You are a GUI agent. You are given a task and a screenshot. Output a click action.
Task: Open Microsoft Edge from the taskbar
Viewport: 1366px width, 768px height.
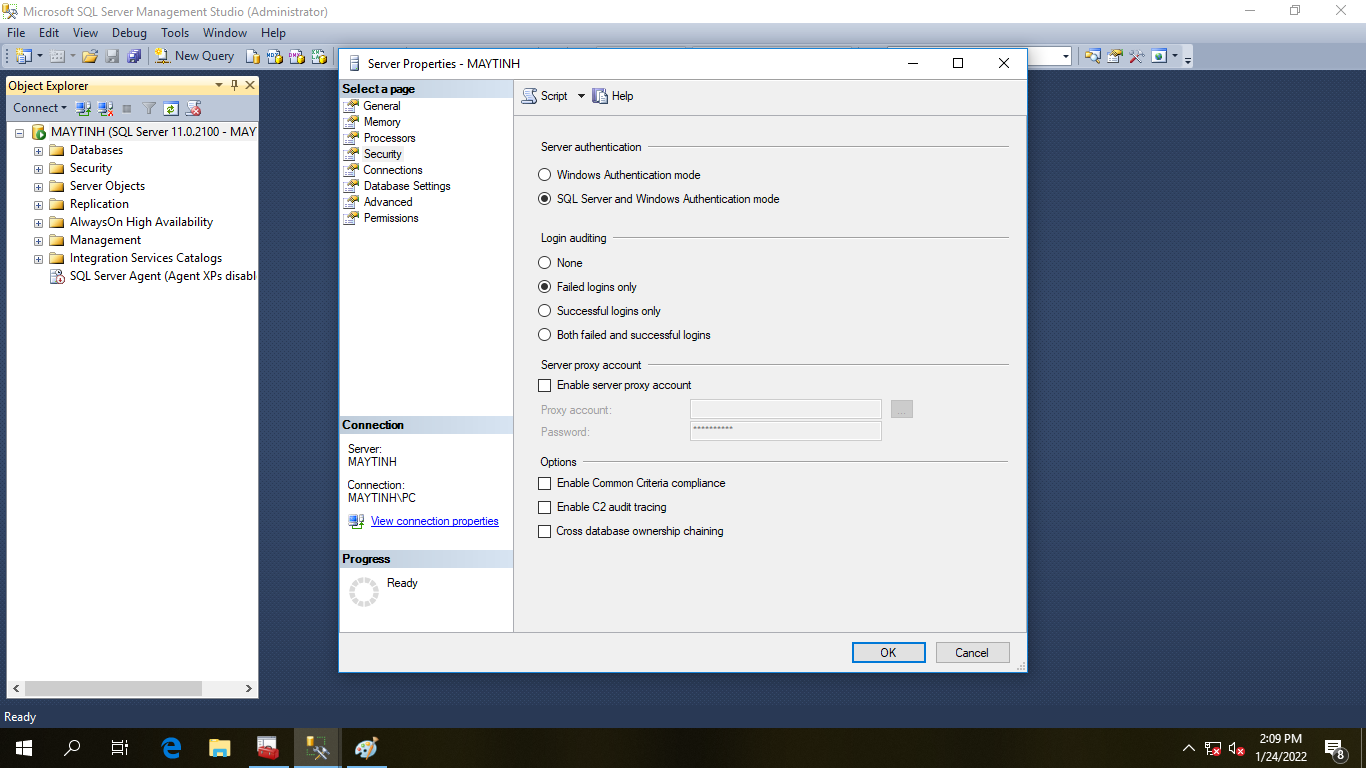[171, 747]
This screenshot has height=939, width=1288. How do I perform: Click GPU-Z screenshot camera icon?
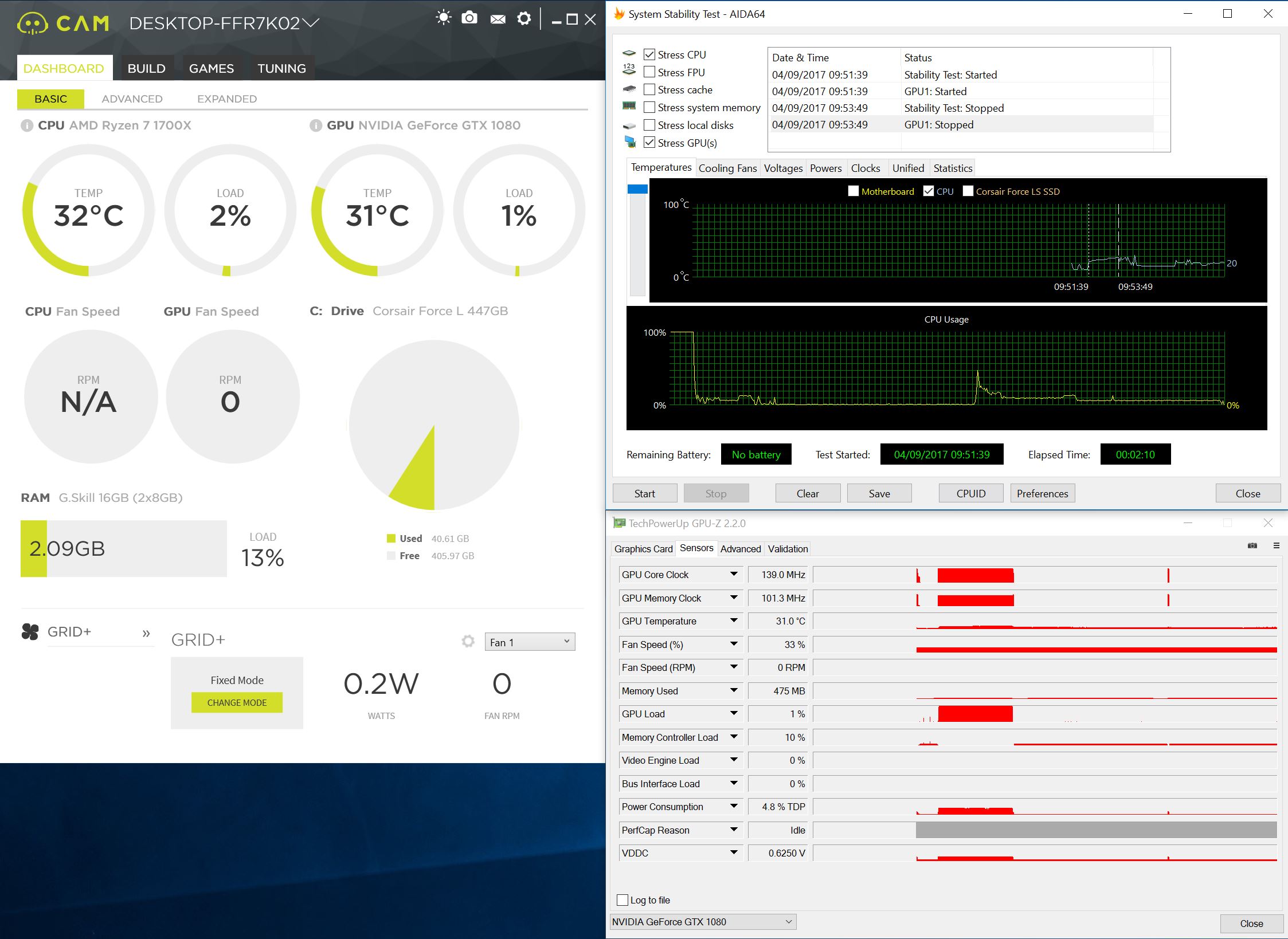pos(1252,545)
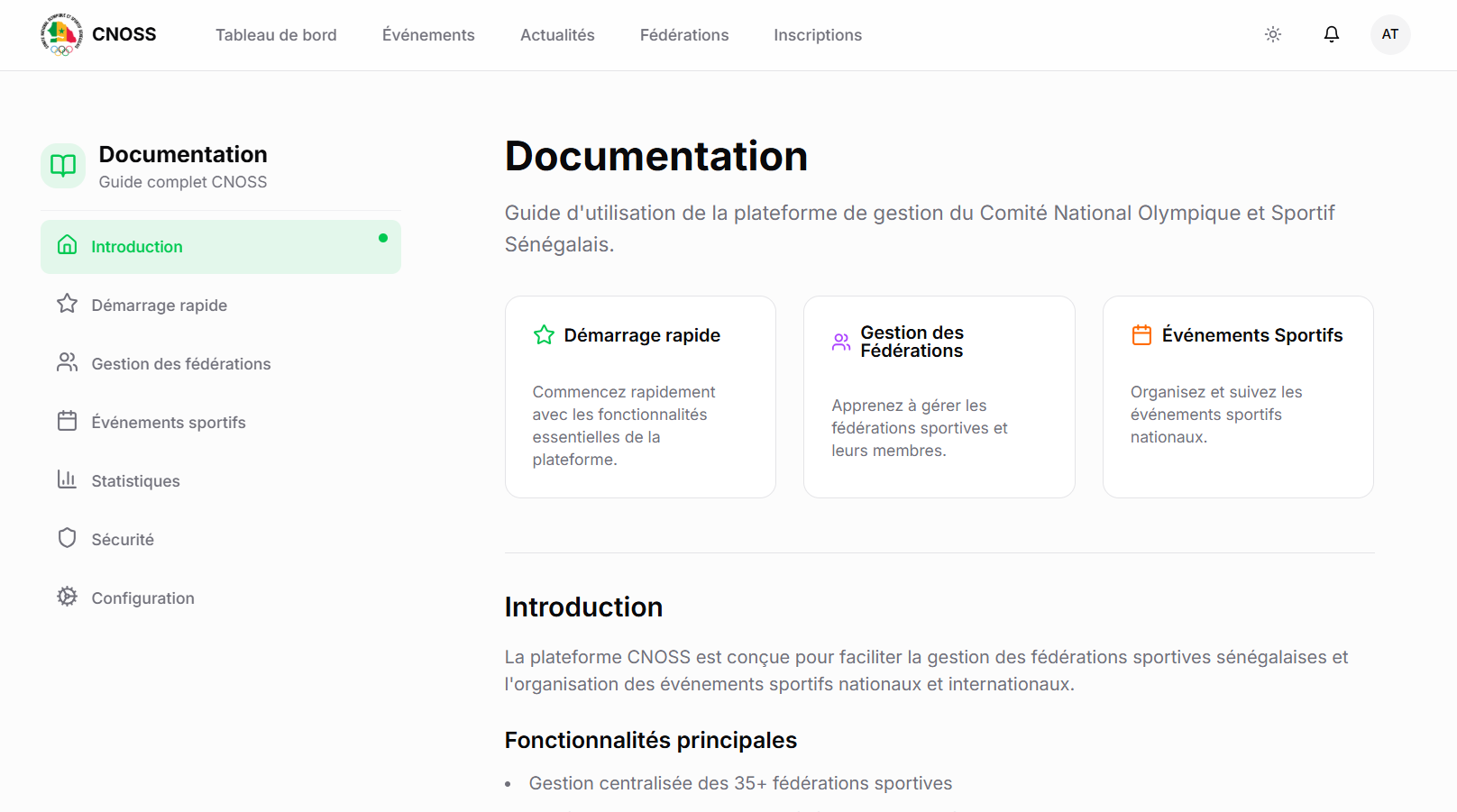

▶ _EXERCISE DESCRIPTION_
List every line of text in the records above as a numbered list, skipping blank lines and leaving out the pictures.

▶ _PROBLEM SOLUTION_
1. You are a GUI agent. You are given a task and a screenshot. Output a click action.
2. Task: Open Microsoft Edge from the taskbar
3. Viewport: 1366px width, 768px height.
4. [171, 747]
5. This screenshot has height=939, width=1288. How do I perform: Click GPU-Z screenshot camera icon?
6. pos(1252,545)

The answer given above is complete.